Jorge is also very proud of his successes in business. His “Jorge Gurgel (Pictures) Mixed Martial Arts Academy” is about to move into a new 13,000 square foot area in Dayton, Ohio, and he has 12 affiliated schools, including the one here in Halifax.

“To say the new school is a dream school would be an understatement. The grand opening should be the week after my fight, October 1st. At 13,000 square feet it will be the biggest and busiest MMA School in the Midwest by far.”

“I have 12 different schools and I have 400 some students and I didn’t come from the Gracies. I didn’t come from a big group of knowledge like powerful teams like the Alliance or Jacare with 20 Black Belts. I’m me. I’m just one guy.”

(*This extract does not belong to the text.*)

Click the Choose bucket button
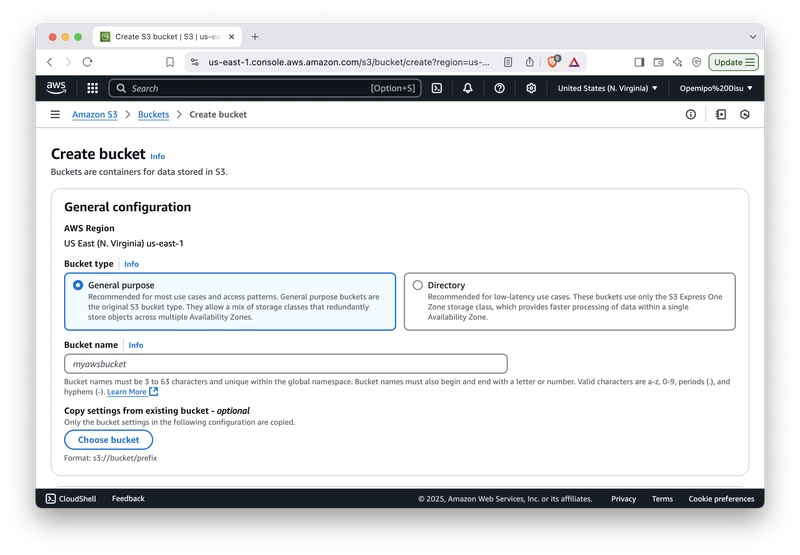 109,440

“I do what I want. I walk in to my school to train. Those are my students wearing my name. Now, I have a school with my initials in Canada. I have 12 affiliation schools and I’m 29 years old.”

“I don’t want to expand my association anymore. I can’t handle it. If I quit fighting right now and wanted to book myself every weekend for a year, I could.”

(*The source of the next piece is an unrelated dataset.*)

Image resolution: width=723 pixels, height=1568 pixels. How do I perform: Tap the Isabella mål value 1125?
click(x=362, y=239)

“Every Monday I call the Vice President of my association, Dustin Ware, and ask where I’m going this weekend. He organizes it all for me.”

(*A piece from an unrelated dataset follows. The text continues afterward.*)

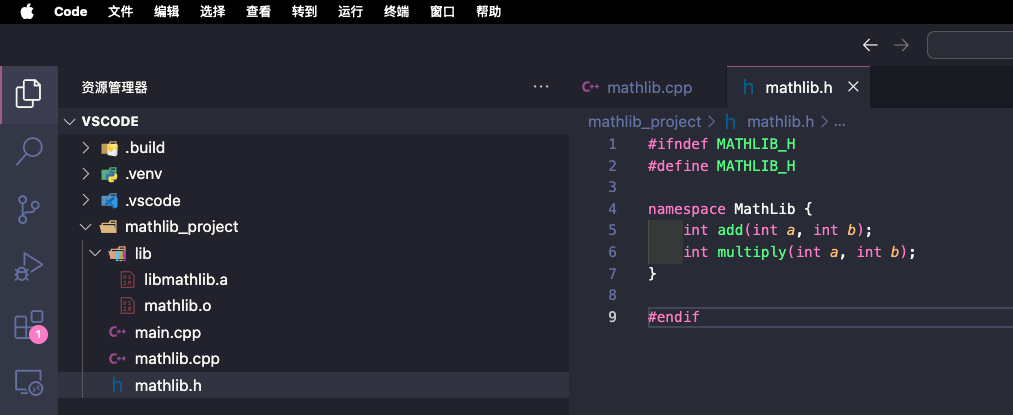The width and height of the screenshot is (1013, 415).
Task: Click the Apple menu icon
Action: click(26, 12)

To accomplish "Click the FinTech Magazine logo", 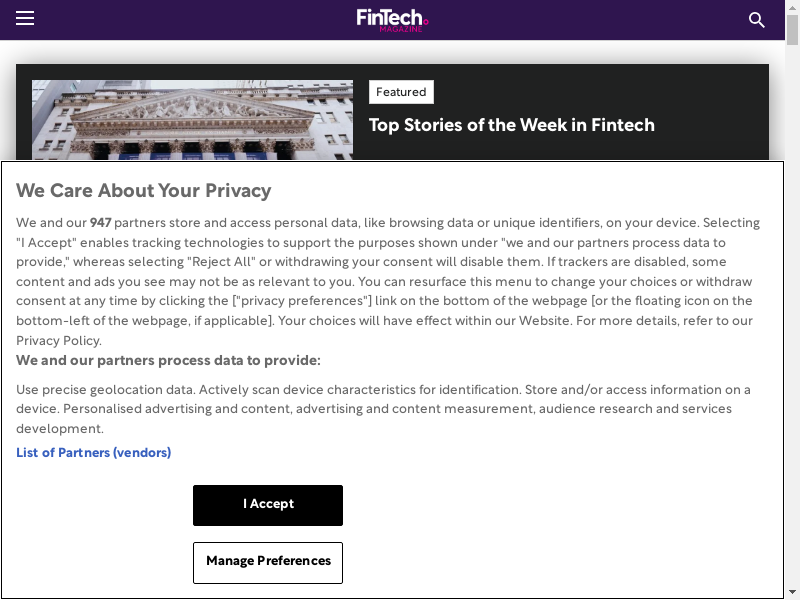I will [392, 20].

“I don’t want to be like some of those jiu-jitsu legends around who open 20 associations and there are people there for three years that never met them. People are competing with your name on their back and you’ve never even taught them an armbar. I want to be personal with my students.”

“Because of TUF, not because of me being in there, but because of TUF and SPIKE getting the show and the UFC growing, my business started to grow. For some reason when I went to the show, hand in hand, I started growing as a fighter.”

“It was weird, people started liking me. I got so much support. The business started getting good, the paydays started getting better, I started finally being admired and respected for what I chose to do with my life. That’s the most rewarding thing.”

Jorge insists that I mention his business partner Ed Wilson.

“He does everything. All I do, my job, is to be me. Ed is the backbone, a machine that does the marketing, the phone calls, the billing and the scanner cards.”

“Whatever I need, before I blink it’s done. He’s the most effective guy at anything I’ve ever seen. There’s no way I’d be able to run my academy without him.”

I asked him how he is right now, physically.

“I had brand new knee reconstruction. How many people can say that they’re 100 percent? All my ligaments are fake, two screws, my meniscus … everything’s from a cadaver.”

“It took me a year. Sometimes I couldn’t even straighten my knee getting out of bed and I thought I was never going to be the same again. And I am 100 percent.”

“God gave me that opportunity to be able to fight and to perform. Everything happens for a reason. God is always with me.”

The sushi pizza shows up and Jorge and I both start to salivate. Jorge is dismayed to find that the rice is fried but relaxes when he sees that is only lightly so.

This seems like a perfect time to ask him about his diet.

“If I called it a diet Mike Ferguson would go crazy. It’s a nutrition plan. Me and Rich eat every two and a half hours and it’s always a certain number of ounces of greens, protein and starches.”

“If it doesn’t come from the ground, or eat things that come from the ground, we don’t eat it. Nothing processed, so no bread, no pasta, no sugar, no fruit, no juices, no ice cream.”

“What we do eat is a lot of potatoes, sweet potatoes, a lot of oatmeal, spinach, broccoli, green beans, chicken, eggs, steak and rice.”

Jorge makes all his meals for the day when he wakes up in the morning. He also admits to drinking only water. Lots of it. Two gallons a day to be exact, and no pop, not even diet.